[Opening Working data section]

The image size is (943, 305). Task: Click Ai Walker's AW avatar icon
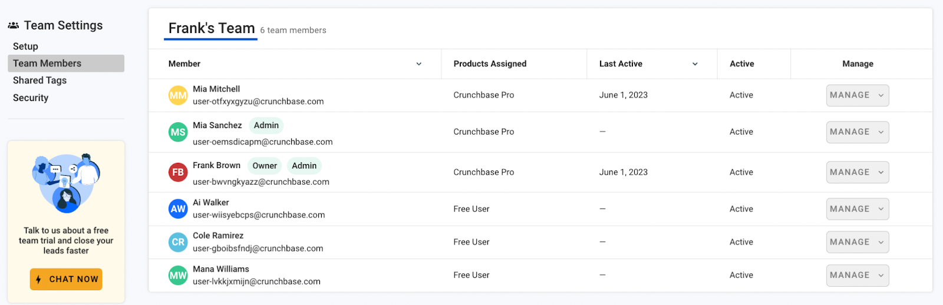(178, 209)
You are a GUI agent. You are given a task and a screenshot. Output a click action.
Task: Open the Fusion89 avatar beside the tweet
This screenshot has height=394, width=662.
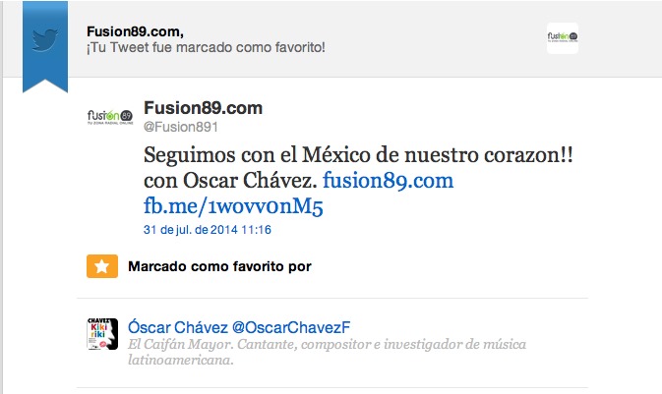coord(110,116)
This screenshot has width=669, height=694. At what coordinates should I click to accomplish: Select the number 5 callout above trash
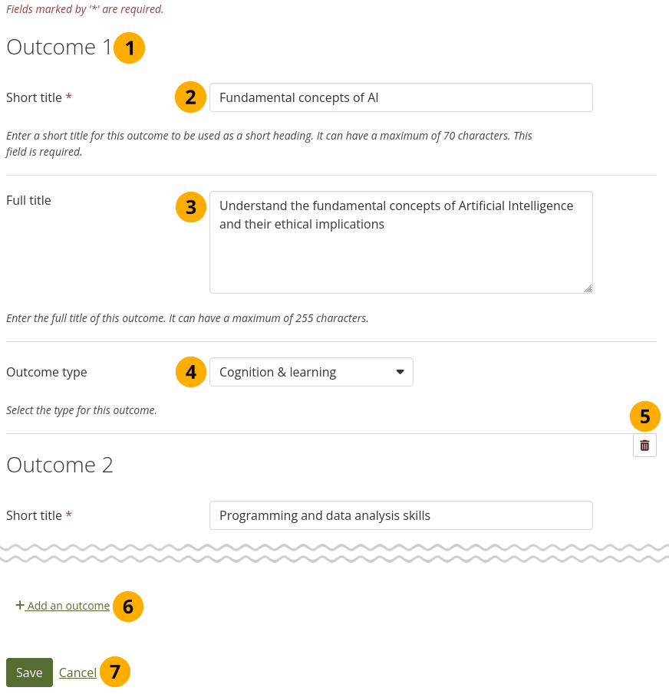[645, 416]
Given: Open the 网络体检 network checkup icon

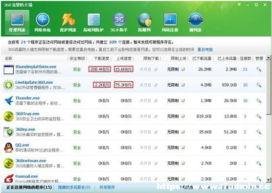Looking at the screenshot, I should (x=43, y=22).
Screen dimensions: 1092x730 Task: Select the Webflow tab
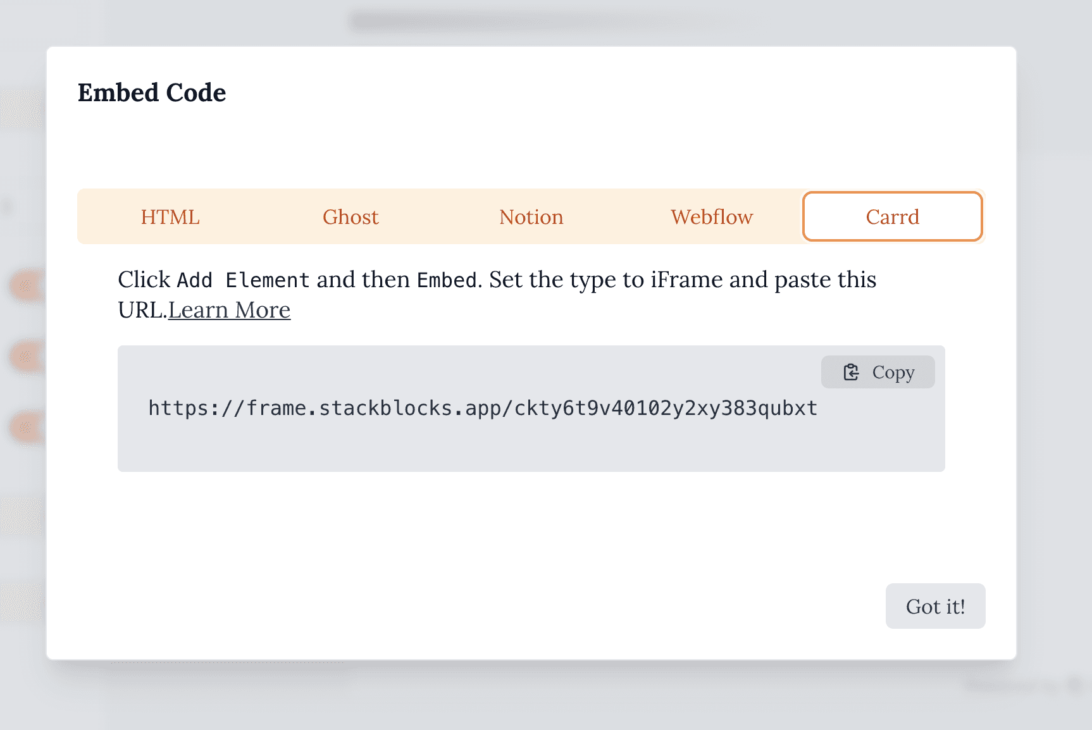[x=711, y=216]
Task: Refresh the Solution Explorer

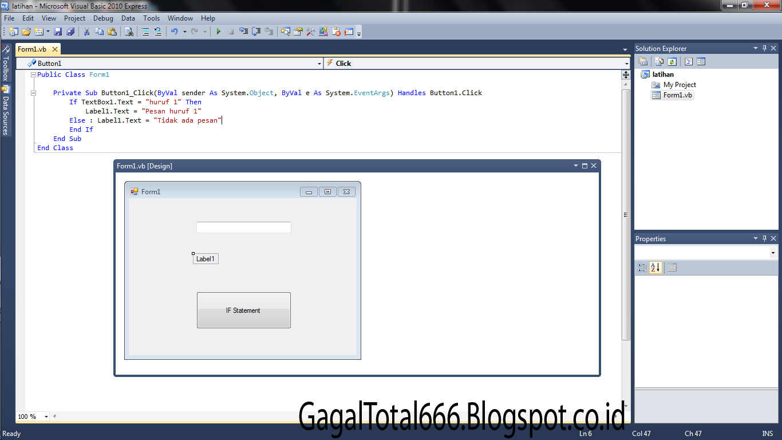Action: tap(672, 61)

[Closing Working data section]

--- Task instructions ---
Everything in the listing above must be restated word for word, except the images.

--- Solution to this problem ---
The image size is (943, 305). Task: Click Ai Walker's AW avatar icon
(178, 209)
You are a GUI agent. You are given a task and a screenshot. Output a click action.
Task: Open the Fusion89 avatar beside the tweet
This screenshot has height=394, width=662.
coord(110,116)
This screenshot has width=669, height=694. At what coordinates should I click to accomplish: Select the number 5 callout above trash
[645, 416]
Given: Open the 网络体检 network checkup icon

Looking at the screenshot, I should (x=43, y=22).
Screen dimensions: 1092x730 Task: Select the Webflow tab
[x=711, y=216]
Task: Refresh the Solution Explorer

Action: tap(672, 61)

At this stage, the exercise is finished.